Begin Extract

"My fingertips and toe-tips are numb."
courtesy Photo: Jev Olsen, SOURCE
"I know that over a beer later we’ll simultaneously mutter 'We've gotta stick with the checklists'."
courtesy Photo: Jev Olsen, SOURCE
"I crook my arm and spy the big clunky gauge: yes, just where we want it; a pressure sufficient for bailing out at 40,000 feet."
courtesy Photo: Jev Olsen, SOURCE
Altitude chamber test
SOURCE
Immersion test
SOURCE
DIY Mars Debrief: The Meaning of a Pressure Test, part 2

Posted: Oct 24, 2013 10:49 am EDT

(Tina Sjogren) Last we left off, Cameron was at a Danish rocket shop strapped in the torturous Kazbek Position, listening to the sounds inside a pressurized space suit he'd built himself.  "I am hyper-aware of my vital functions and the fact that my life is completely dependent on machinery," he recalled. Here goes part 2 of the debrief.

  

Copenhagen Report:

The Meaning of a Pressure Test

Cameron M. Smith 02 October 2014

 

John crackles across the radio again:

"OK Cam let's go over the Emergency Egress procedure. Coming up on 41 minutes in the Kazbek position."

My fingertips and toe-tips are numb.

"Yeah John," I say, keying the radio button in my right hand, "I have some, ah, some numbness in my toes and fingers. You catch that? Some numbness in hands and feet.” 

 

Something is wrong with my posture, or the seat design, or the suit design, because we shouldn’t have such issues. This is why I’ll spend the next couple of years integrating my suit design with the Copenhagen Suborbitals capsule.

End Extract
Begin Extracted material

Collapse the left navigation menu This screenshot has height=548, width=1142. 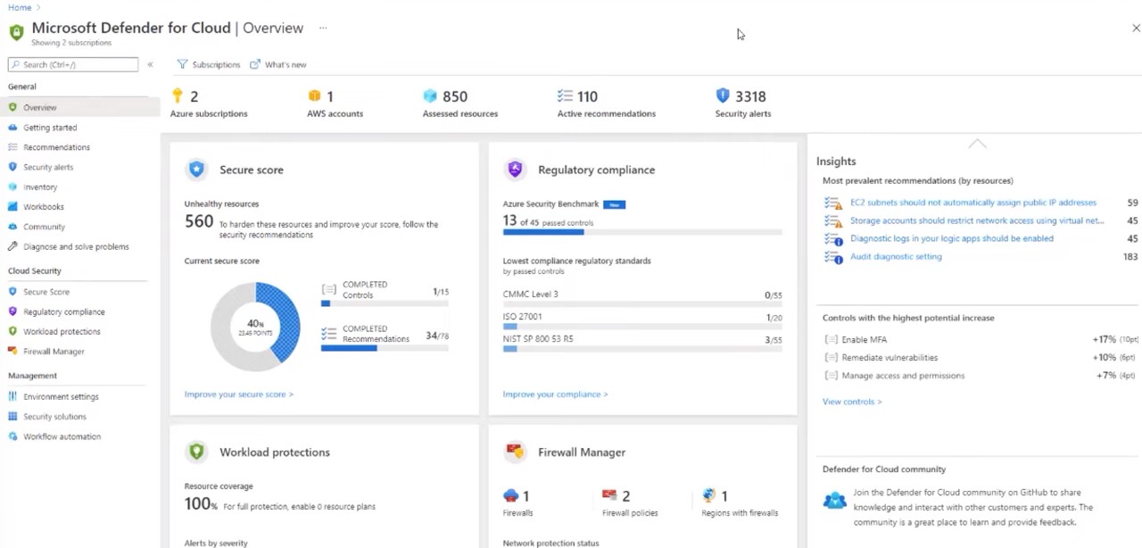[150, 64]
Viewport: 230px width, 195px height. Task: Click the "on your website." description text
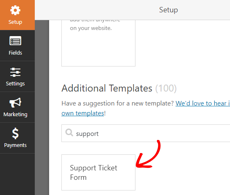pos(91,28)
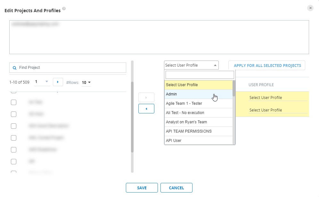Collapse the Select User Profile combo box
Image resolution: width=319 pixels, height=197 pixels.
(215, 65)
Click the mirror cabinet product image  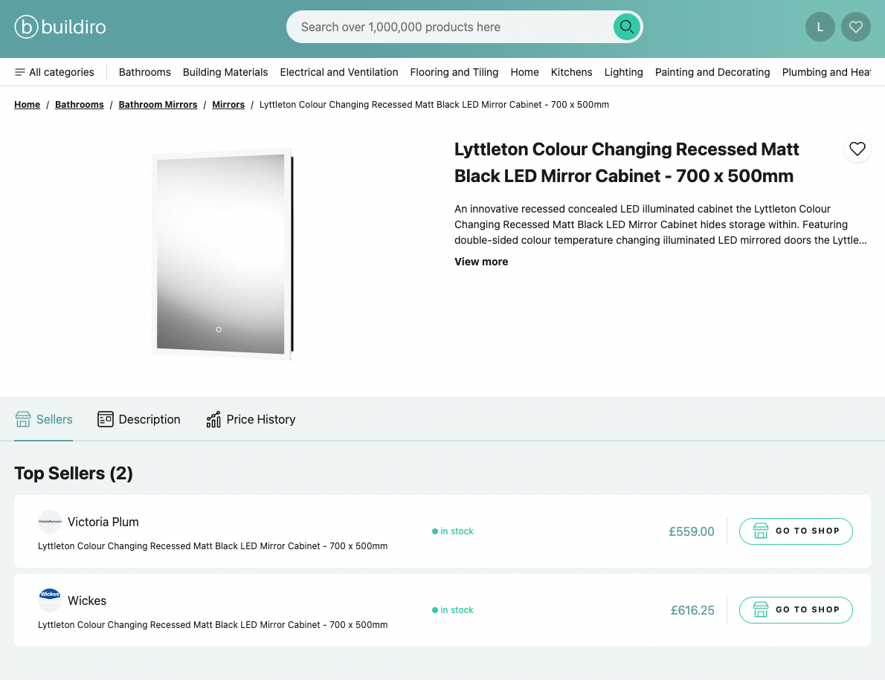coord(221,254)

End Extracted material

**Request:**
Reproduce the part of the pressure test debrief starting with "Posted: Oct 24, 2013" and going on through "of the debrief.".

**In response:**
Posted: Oct 24, 2013 10:49 am EDT

(Tina Sjogren) Last we left off, Cameron was at a Danish rocket shop strapped in the torturous Kazbek Position, listening to the sounds inside a pressurized space suit he'd built himself.  "I am hyper-aware of my vital functions and the fact that my life is completely dependent on machinery," he recalled. Here goes part 2 of the debrief.